Une fois les cellules marquées, elles sont prêtes pour l’analyse par cytométrie en flux. Un tube contenant la suspension de cellules est chargé sur le cytomètre en flux. Les cellules traversent l’instrument et passent devant un laser en file indienne. Lorsque le laser frappe chaque cellule, la lumière est diffusée vers l’avant ou latéralement. Les mesures de diffusion vers l’avant donnent une indication de la taille des cellules, tandis que la diffusion latérale est une mesure de la granularité des cellules.
L’énergie du laser excite également les molécules de fluorochrome, le colorant fluorescent utilisé pour colorer les cellules. Un laser couramment utilisé pour la cytométrie en flux est le laser argon-ion qui émet de la lumière à une longueur d’onde de 488 nanomètres (nm). Cette lumière excite les molécules du colorant vert fluorescéine, qui émet alors de la lumière à une longueur d’onde de 525 nm. Les tubes photomultiplicateurs (PMT) du cytomètre en flux sont dotés de filtres lumineux qui détectent la lumière émise par les différents fluorochromes. L’instrument peut avoir plusieurs PMT qui détectent la lumière à différentes longueurs d’onde.
La diode rouge, la diode violette ou He-Ne (hélium-néon) sont d’autres lasers qui peuvent être utilisés dans un cytomètre en flux. D’autres fluorochromes utilisés dans l’analyse par cytométrie en flux comprennent la phycoérythrine, le rouge Texas ou l’allophycocyanine. Différentes combinaisons de lasers et de fluorochromes permettent au chercheur de collecter des informations sur de nombreux marqueurs cellulaires différents dans la même expérience.

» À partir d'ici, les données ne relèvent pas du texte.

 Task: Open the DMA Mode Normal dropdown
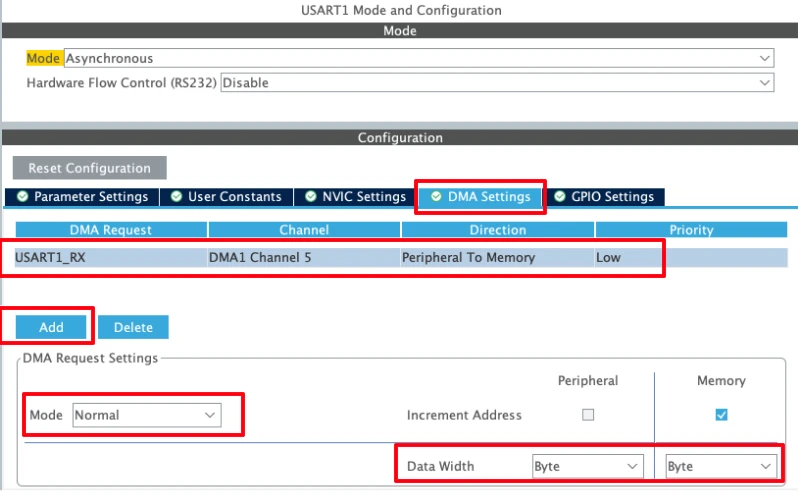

Un logiciel conçu pour être utilisé avec le cytomètre en flux aide le chercheur à visualiser les données. Les populations cellulaires sont analysées à l’aide de tracés de points, de tracés de densité ou d’histogrammes. Des régions peuvent être dessinées autour des cellules d’intérêt et l’intensité de fluorescence peut donner une indication des pourcentages de diverses cellules dans l’échantillon.